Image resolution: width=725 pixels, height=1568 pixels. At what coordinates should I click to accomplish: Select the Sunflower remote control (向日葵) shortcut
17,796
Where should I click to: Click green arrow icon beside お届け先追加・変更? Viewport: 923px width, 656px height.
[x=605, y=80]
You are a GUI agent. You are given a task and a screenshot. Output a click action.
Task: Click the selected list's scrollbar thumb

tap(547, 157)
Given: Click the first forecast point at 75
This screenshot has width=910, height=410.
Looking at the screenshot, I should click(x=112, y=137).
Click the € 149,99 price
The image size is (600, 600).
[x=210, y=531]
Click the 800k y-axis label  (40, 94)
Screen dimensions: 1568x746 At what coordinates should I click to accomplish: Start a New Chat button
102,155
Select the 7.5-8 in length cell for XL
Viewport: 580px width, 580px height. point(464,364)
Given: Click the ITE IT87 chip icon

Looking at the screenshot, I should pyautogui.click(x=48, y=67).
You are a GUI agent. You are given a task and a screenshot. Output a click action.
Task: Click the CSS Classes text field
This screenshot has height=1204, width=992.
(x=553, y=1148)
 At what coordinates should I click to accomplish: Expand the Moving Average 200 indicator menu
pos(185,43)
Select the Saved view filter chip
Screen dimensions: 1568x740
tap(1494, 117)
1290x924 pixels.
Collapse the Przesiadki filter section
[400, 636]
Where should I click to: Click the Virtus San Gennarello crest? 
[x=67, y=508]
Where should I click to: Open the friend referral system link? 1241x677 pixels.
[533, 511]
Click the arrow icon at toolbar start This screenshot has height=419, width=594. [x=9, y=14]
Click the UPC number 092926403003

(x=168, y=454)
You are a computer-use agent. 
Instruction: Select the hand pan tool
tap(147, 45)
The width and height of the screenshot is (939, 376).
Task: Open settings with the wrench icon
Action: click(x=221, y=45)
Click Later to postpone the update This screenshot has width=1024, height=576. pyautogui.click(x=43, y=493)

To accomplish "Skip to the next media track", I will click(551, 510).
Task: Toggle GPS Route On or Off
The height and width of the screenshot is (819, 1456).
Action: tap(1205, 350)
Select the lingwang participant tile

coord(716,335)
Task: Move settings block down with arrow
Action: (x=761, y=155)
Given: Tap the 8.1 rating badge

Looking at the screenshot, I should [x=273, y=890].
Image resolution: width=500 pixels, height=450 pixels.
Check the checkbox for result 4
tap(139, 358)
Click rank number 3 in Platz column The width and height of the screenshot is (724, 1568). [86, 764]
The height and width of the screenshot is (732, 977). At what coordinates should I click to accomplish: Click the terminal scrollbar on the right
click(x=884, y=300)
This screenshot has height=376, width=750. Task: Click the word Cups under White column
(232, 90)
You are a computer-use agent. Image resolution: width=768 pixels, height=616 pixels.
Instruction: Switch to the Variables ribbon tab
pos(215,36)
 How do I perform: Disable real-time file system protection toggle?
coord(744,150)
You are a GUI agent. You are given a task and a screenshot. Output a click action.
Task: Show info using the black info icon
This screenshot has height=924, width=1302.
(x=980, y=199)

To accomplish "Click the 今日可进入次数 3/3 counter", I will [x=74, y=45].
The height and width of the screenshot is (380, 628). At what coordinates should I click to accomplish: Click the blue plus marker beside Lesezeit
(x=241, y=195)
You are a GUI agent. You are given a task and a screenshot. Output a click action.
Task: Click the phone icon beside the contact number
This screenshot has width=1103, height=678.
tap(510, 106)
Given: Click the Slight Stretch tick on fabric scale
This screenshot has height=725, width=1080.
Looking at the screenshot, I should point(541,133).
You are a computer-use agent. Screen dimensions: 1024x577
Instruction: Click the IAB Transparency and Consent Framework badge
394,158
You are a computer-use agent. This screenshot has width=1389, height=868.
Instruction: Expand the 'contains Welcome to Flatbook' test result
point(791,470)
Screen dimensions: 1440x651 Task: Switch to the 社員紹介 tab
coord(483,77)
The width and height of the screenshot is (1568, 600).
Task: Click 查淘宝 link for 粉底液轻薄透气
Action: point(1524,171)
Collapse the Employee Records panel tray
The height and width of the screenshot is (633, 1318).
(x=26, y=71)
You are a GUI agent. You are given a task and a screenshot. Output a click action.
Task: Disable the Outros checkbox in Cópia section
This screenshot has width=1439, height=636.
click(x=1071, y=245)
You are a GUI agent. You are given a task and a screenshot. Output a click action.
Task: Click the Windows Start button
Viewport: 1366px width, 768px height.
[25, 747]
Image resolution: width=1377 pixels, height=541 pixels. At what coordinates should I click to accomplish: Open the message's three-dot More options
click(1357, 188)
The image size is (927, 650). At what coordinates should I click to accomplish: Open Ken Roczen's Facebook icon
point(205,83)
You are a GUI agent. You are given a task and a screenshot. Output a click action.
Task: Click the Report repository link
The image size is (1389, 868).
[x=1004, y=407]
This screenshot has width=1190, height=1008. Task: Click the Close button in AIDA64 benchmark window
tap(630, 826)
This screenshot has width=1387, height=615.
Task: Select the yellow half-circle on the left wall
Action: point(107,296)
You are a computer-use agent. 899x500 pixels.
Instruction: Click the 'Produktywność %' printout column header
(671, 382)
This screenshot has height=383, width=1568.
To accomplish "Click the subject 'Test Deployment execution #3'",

※ ※ ※

▶ WORK REQUEST
Only lines containing the string "computer" belong in the answer; find them in the data above and copy them.

▶ FINISHED TASK
You are a computer-use agent. 
You are a computer-use agent. Image resolution: width=768 pixels, height=616 pixels.
You are a computer-use agent. Screen dimensions: 1024x577
You are a computer-use agent. This screenshot has width=1389, height=868.
You are a computer-use agent. 899x500 pixels.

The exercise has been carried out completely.